[JOB] Present the data from the line with "What do you see at coordinates (634, 355)" to the line with "The width and height of the screenshot is (932, 550)." as a Markdown table with the columns Row and Line, one row per line and no blank lines.

[DATA EXTRACT]
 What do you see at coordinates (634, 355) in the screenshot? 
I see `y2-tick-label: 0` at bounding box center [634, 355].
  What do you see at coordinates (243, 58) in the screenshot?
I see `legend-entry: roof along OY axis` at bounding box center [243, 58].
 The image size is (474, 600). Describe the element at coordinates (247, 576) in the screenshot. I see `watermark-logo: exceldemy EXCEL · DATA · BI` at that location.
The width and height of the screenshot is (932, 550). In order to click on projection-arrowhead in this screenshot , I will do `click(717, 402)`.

==

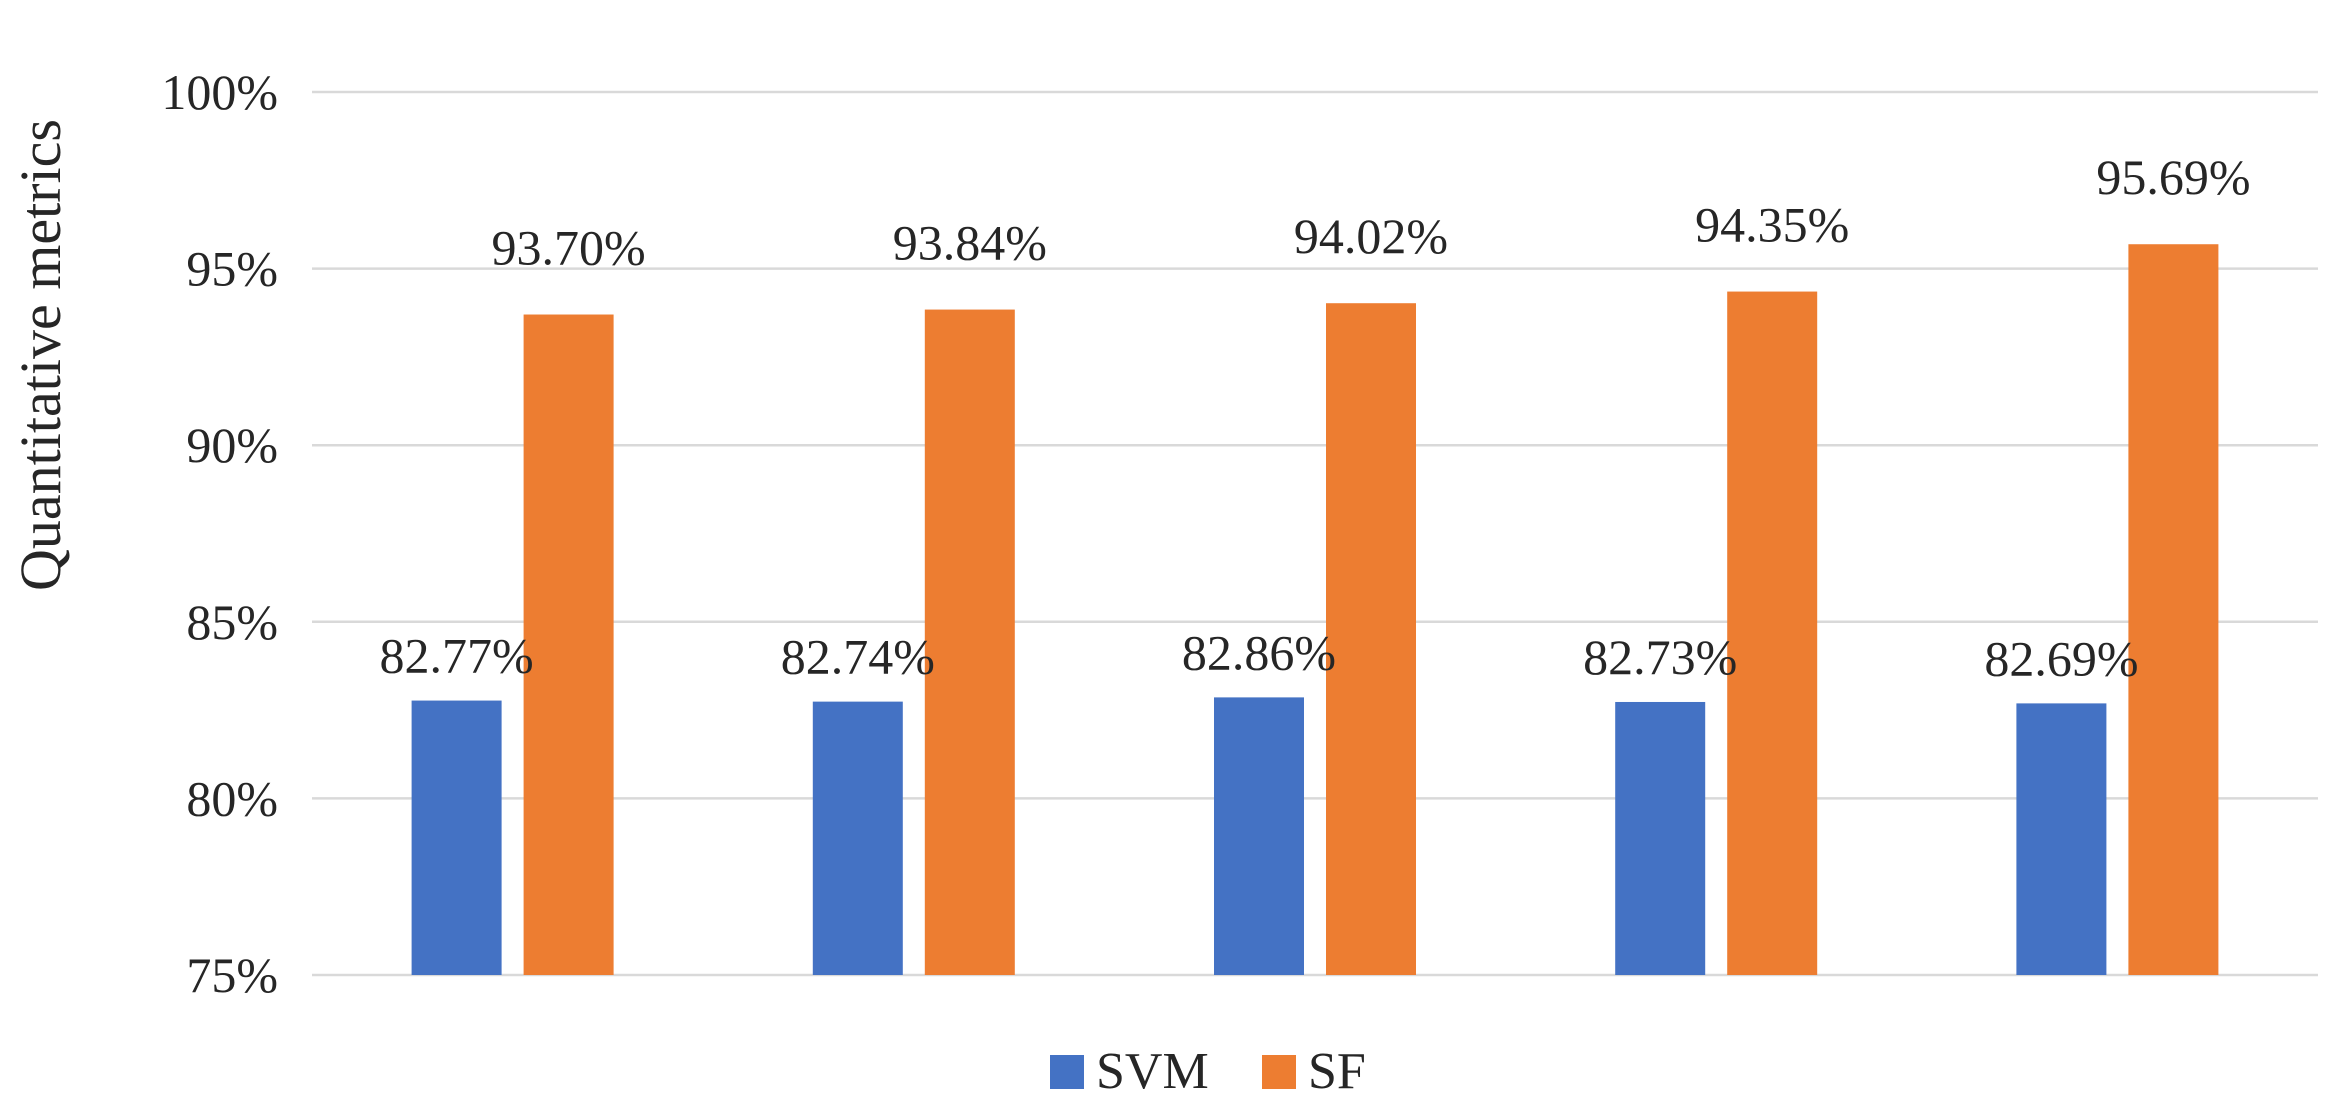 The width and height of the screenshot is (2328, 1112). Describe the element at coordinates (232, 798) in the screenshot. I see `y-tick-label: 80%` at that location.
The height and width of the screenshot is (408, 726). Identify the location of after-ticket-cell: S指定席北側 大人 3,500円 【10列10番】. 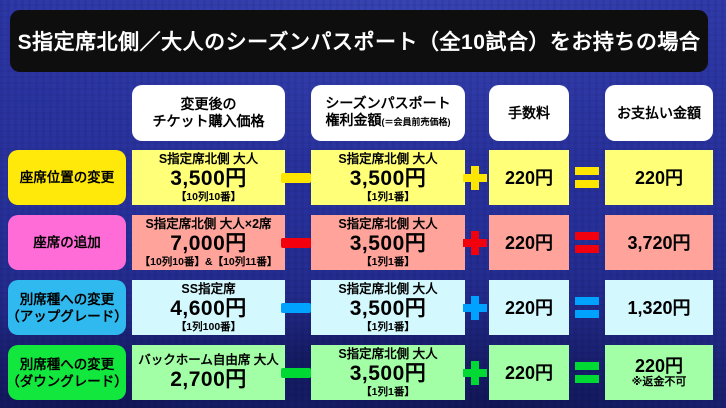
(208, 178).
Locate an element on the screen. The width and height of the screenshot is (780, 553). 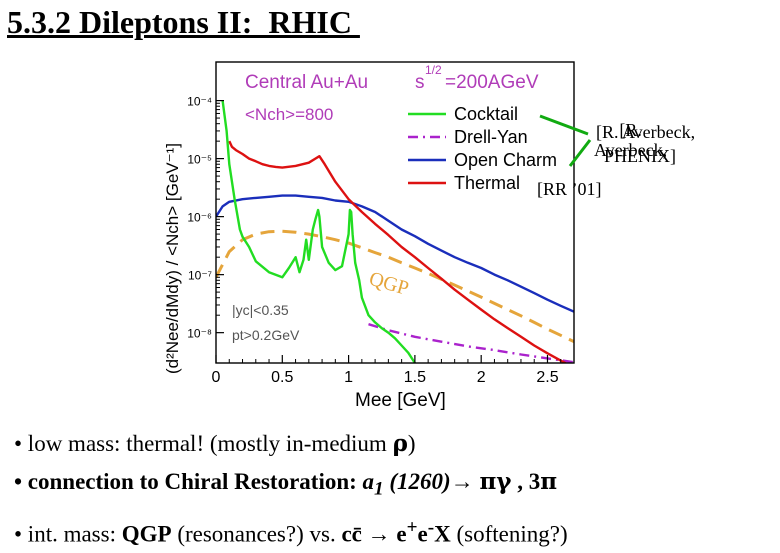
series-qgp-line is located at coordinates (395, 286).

[RESULT BELOW]
| Row | Line |
|---|---|
| 1 |  What do you see at coordinates (634, 355) in the screenshot?  |
| 2 | I see `y2-tick-label: 0` at bounding box center [634, 355]. |
| 3 |   What do you see at coordinates (243, 58) in the screenshot? |
| 4 | I see `legend-entry: roof along OY axis` at bounding box center [243, 58]. |
| 5 |  The image size is (474, 600). Describe the element at coordinates (247, 576) in the screenshot. I see `watermark-logo: exceldemy EXCEL · DATA · BI` at that location. |
| 6 | The width and height of the screenshot is (932, 550). In order to click on projection-arrowhead in this screenshot , I will do `click(717, 402)`. |